Mr. Trump and his aides were also given other reasons during the briefing to believe that Russia was behind the D.N.C. hacks.
The same Russian groups had been involved in cyberattacks on the State Department and White House unclassified email systems in 2014 and 2015, and in an attack on the Joint Chiefs of Staff. They had aggressively fought the N.S.A. against being ejected from the White House system, engaging in what the deputy director of the agency later called “hand-to-hand combat” to dig in.
The pattern of the D.N.C. hacks, and the theft of emails from John D. Podesta, Hillary Clinton’s campaign chairman, fit the same pattern.
After the briefings, Mr. Trump issued a statement later that day that sought to spread the blame for the meddling. He said “Russia, China and other countries, outside groups and countries” were launching cyberattacks against American government, businesses and political organizations — including the D.N.C.
Still, Mr. Trump said in his statement, “there was absolutely no effect on the outcome of the election.”
Mr. Brennan later told Congress that he had no doubt where the attacks were coming from.
“I was convinced in the summer that the Russians were trying to interfere in the election,” he said in testimony in May 2017. “And they were very aggressive.”
For Mr. Trump, the messengers were as much a part of the problem as the message they delivered.
Mr. Brennan and Mr. Clapper were both Obama administration appointees who left the government the day Mr. Trump was inaugurated.

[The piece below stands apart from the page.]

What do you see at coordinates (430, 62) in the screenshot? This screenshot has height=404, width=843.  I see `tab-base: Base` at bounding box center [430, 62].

The new president soon took to portraying them as political hacks who had warped the intelligence to provide Democrats with an excuse for Mrs. Clinton’s loss in the election.
Mr. Comey fared little better. He was fired in May 2017 after refusing to pledge his loyalty to Mr. Trump and pushing forward on the federal investigation into whether the Trump campaign had cooperated with Russia’s election interference.